Image Morphing and Psychology Research – A Case Study
As an example of the ways in which technology and psychology have developed together recently, I thought it would be fun to do a little case-study of a particular area of research which has benefitted from advances in computer software over recent years. Rather than talk about the very technical disciplines like brain imaging (which have of course advanced enormously recently) I thought it would be more fun to concentrate on an area of relatively ‘pure’ psychology, and one of the most important and fundamental cognitive processes which is present pretty much from birth; face perception.
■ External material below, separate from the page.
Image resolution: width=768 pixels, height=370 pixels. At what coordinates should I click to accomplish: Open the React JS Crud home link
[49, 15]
In November 1991 Michael Jackson released the single ‘Black or White’; the first to be released from his eighth album ‘Dangerous’. The single is of some significance as it marked the beginning of Jackson’s descent from the firmament of music stardom into the spiral of musical mediocrity and personal weirdness which only ended with his death in 2009, but for the purposes of the present discussion it was interesting because of part of its accompanying video. Towards the end of the video a series of people of both sexes and of various ethnic groups are shown singing along with the song and the images of their faces morph into each other in series:
These days, this kind of special effect is absolutely ubiquitous in movies, TV shows and commercials and barely warrants a second glance, but in 1991, it was amazing. I can remember thinking to myself as a teenager “how did they possibly do that?”. The answer of course was computers – very big ones, and lots of them. Probably some of the old Sun SPARC workstations people were also using at the time to do the post-production on Jurassic Park (where each frame of the effects shots of dinosaurs would take a full 24 hours to render!). Anyway, I’m certain it took a great deal of effort in programming, and a huge number of person-hours to create. Nowadays, with the right software you could probably knock-up something half-decent in a similar vein with a £300 laptop and a wet Sunday afternoon.
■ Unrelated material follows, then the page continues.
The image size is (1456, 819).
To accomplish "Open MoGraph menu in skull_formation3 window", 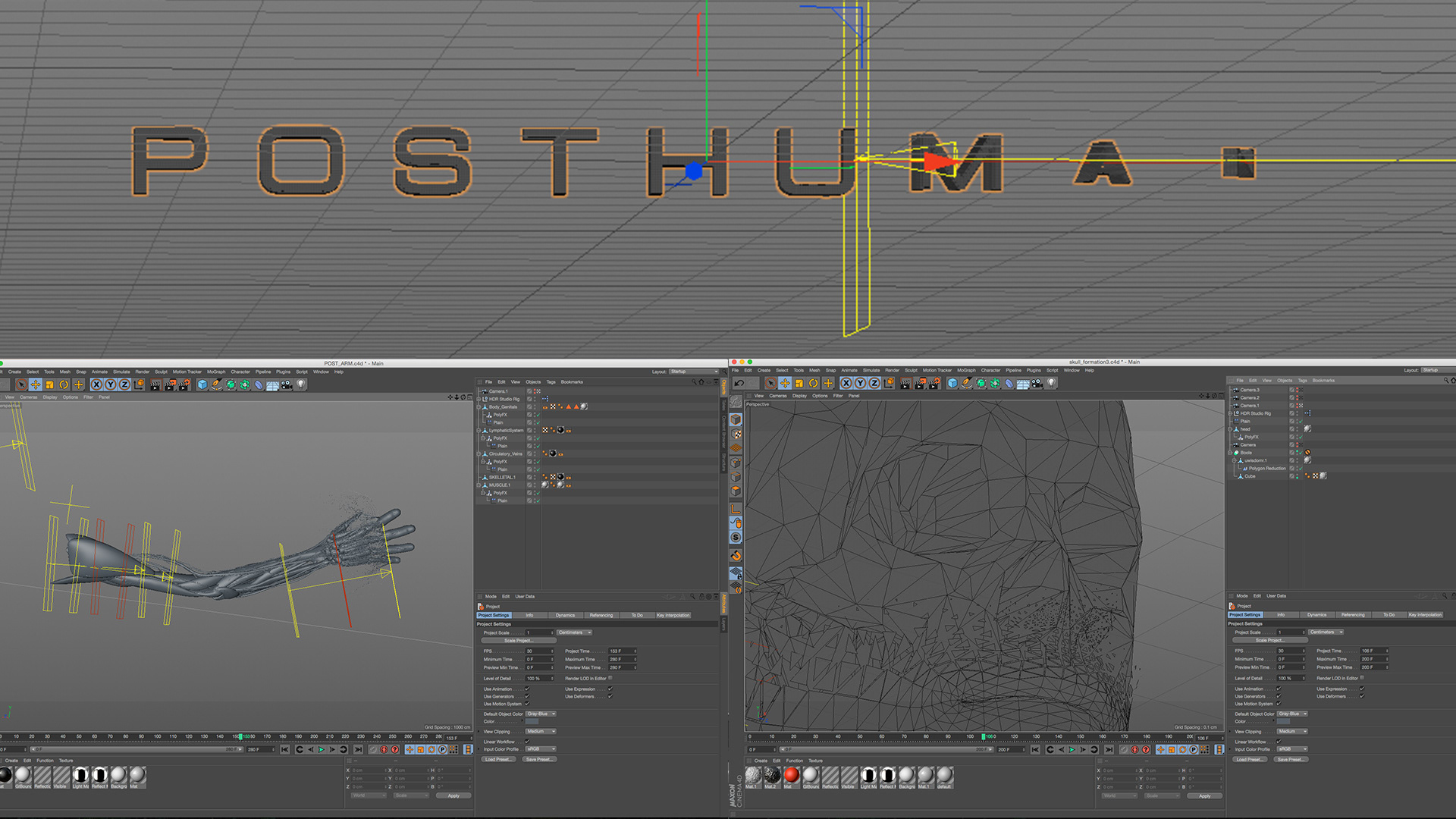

By the mid-90s it was possible to use a decent desktop computer to produce some quite nice effects by morphing together two still pictures, using software like Morpheus, or plugins for Adobe photoshop. The way that most morphing software works is actually pretty simple. You take two images and define a set of corresponding points on each – a point is placed on the first face, say on the left eye, and then a corresponding point is placed on the left eye in the second picture. Once a sufficient number of points is defined on both pictures the algorithm distorts the first picture to match the second, while at the same time cross-fading between the two. A series of intermediate images can then be produced which represent any point on the transformation between the two pictures, like the 50% point in the image below:
In 1996, a bunch of clever chaps from Cambridge, St Andrews and Harvard published one of the first psychology papers to use stimuli produced using morphed faces. The paper (pdf here) demonstrated that the perception of morphed emotional faces operates in a categorical manner. In other words, when presented with stimuli like this…
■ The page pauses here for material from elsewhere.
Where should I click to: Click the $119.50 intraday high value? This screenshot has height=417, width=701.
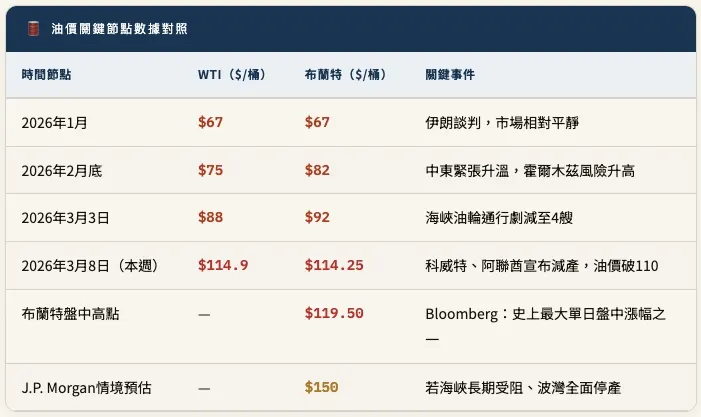[333, 313]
…and asked to identify the emotion in the pictures then people have little problem with identifying the emotion in the pictures at the end of the spectrum. However the pictures around the middle tend to get identified as either one emotion, or the other, despite being a mathematically precise blend of the two. This kind of categorical perception is found with all kinds of other stimuli and is extremely interesting for all kinds of reasons – in essence it may be one of the most fundamental foundations of many of our cognitive processes. One of the clearest examples is speech sounds – the English sounds ‘b’ and ‘p’ are similar but quite distinct to English speakers, however, the Thai language contains a third phoneme which is intermediate between the English ‘b’ and ‘p’. English speakers cannot distinguish this intermediate sound – it tends to be heard (with roughly chance accuracy, i.e. 50%) as either b or p. Thai speakers can of course distinguish the three sounds perfectly. The same is true for the English ‘l’ and ‘r’ sounds for Japanese speakers – they simply cannot distinguish the two. These examples demonstrate that what we are able to perceive is shaped by our early experience with language, and probably in many other domains as well.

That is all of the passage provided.